Posted by Austin Morris on  UTC 2016-01-06 11:20

You know that a grammatical battle is close to being lost when even professional writers, who could reasonably be expected to know better, turn up on the side of the enemy. In such cases, therefore, we are close to a grammatical lost cause.

For many years, too many to remember, we have encountered the barbarous use of 'above' as an adjective in phrases such as 'the above paragraph'. As long as such strange formulations stay in the field of business or science, which is where they mainly seem to spring up, this usage has been unpleasant but relatively harmless.

Unfortunately, like mould in an elderly pot of jam, such barbarisms spread quickly. It was only a few years ago that I first encountered in a business presentation the startling phrase 'the below image'. That nearly caused a brain reboot at the time.

Now we have, God help us, a professional offender writing 'The below graphs are part of it' and 'justify my praise by publishing the below graph'.

In all these examples, 'above' and 'below' are being used as adjectives. If we were to write 'the long paragraph', 'the red image' or 'the complex graph' we would have examples of adjectives – 'long', 'red', 'complex' – qualifying the nouns that follow them.

English is an uninflected language.
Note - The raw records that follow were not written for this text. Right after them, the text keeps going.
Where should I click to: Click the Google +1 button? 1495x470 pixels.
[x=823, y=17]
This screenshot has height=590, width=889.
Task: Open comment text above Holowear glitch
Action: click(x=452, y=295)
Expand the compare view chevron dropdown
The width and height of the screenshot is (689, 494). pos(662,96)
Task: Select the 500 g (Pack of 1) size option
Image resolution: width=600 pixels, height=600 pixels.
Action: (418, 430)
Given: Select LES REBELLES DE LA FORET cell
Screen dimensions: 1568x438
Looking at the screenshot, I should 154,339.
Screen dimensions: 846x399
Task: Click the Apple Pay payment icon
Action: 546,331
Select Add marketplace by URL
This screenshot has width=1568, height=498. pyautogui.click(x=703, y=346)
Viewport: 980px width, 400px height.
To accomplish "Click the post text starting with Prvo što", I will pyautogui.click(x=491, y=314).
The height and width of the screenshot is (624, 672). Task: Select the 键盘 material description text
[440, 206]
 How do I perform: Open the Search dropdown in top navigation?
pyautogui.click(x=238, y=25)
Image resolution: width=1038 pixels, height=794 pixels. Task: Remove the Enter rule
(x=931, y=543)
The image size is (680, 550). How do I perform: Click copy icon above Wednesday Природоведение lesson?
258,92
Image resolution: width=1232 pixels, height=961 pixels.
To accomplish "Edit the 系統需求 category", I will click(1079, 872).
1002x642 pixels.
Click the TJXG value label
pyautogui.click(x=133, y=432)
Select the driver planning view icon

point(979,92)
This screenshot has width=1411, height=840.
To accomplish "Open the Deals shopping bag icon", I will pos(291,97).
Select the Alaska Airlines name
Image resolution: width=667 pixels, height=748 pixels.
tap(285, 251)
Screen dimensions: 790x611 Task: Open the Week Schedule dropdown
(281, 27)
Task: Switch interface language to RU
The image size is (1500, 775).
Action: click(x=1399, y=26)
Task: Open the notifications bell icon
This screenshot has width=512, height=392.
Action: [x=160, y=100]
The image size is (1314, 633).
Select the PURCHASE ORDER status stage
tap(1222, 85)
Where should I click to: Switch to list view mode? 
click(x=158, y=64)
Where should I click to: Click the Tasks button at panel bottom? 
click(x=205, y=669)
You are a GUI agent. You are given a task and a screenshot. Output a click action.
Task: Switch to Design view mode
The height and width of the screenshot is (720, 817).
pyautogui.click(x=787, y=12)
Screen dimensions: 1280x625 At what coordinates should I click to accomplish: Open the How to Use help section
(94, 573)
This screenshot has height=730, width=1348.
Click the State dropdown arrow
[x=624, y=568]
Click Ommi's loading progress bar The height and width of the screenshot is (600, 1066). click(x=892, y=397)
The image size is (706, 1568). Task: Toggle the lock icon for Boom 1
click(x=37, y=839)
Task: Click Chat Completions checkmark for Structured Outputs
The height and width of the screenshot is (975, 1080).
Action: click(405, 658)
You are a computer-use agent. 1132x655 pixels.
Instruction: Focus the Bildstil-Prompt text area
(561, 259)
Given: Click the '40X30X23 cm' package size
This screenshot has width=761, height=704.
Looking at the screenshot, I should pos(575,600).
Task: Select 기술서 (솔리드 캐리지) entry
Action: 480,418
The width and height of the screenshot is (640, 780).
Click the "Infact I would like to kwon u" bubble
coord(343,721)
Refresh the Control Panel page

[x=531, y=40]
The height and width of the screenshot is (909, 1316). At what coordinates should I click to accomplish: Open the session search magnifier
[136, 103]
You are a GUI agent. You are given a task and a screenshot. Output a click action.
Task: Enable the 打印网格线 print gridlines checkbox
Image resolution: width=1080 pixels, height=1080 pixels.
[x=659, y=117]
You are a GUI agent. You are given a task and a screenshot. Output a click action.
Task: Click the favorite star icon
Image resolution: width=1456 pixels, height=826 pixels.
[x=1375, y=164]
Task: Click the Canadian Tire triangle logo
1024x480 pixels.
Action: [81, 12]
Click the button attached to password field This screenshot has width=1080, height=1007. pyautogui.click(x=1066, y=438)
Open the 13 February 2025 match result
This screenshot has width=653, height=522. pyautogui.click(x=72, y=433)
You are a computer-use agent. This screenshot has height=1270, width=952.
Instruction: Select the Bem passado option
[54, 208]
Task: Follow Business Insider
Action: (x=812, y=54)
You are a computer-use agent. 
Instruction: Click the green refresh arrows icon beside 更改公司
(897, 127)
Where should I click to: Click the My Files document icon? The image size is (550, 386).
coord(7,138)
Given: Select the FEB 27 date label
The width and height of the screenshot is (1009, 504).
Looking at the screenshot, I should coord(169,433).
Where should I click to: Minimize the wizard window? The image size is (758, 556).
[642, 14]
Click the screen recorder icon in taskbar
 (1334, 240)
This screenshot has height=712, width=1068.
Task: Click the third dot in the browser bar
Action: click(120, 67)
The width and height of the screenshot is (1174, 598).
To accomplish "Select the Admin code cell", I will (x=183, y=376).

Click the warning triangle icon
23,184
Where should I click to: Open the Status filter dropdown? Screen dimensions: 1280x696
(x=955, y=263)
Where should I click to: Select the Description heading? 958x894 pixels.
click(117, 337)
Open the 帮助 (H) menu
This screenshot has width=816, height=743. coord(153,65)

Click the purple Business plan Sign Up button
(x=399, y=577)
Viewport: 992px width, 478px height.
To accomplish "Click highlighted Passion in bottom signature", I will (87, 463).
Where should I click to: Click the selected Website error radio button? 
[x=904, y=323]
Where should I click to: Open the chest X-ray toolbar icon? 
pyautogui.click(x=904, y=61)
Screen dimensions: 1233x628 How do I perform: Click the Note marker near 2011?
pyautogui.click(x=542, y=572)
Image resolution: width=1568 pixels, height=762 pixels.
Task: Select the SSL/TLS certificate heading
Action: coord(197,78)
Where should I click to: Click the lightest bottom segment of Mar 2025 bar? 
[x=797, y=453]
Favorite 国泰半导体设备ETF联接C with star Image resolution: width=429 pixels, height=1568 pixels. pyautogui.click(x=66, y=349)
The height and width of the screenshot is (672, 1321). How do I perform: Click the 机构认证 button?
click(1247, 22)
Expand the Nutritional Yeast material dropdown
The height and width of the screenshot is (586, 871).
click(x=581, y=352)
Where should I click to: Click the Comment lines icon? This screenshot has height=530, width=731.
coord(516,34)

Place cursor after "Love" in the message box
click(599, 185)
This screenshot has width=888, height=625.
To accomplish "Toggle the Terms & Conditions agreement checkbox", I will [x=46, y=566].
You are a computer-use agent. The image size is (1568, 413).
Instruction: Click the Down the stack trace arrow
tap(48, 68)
This means that individual words do not have forms (usually endings) that indicate the role of the word in the sentence. In an inflected language such as German you can change the order of words in a sentence around very freely. Each word carries a little marker saying what it does and its position in the sentence is largely a matter of taste. English, on the other hand, has almost no word markers, so that English speakers have to rely on word order to communicate meaning. Word order is important.

In the examples above, the brain of a native speaker of English expects the word that comes before the noun to belong to that category of words called 'adjectives' that describe nouns. There are, of course, all manner of exceptions and nuances to such rules but for the sake of our argument we only need to use the simple case.

However, 'above' and 'below' are not adjectives and never have been; they can be used either as prepositions 'the rug below the table' or as adverbs 'jumped into the stream below'. Let's not get into the obscurities of the differences between prepositions and adverbs, that is not necessary for our argument.

There is no need to use 'above' and 'below' as adjectives, we can use them elegantly and concisely as prepositions (or adverbs): 'the paragraph above', 'the image below'. The ignorant misuse of 'above' and 'below' as adjectives is thus completely unnecessary and demonstrates only the user's insensitivity to language.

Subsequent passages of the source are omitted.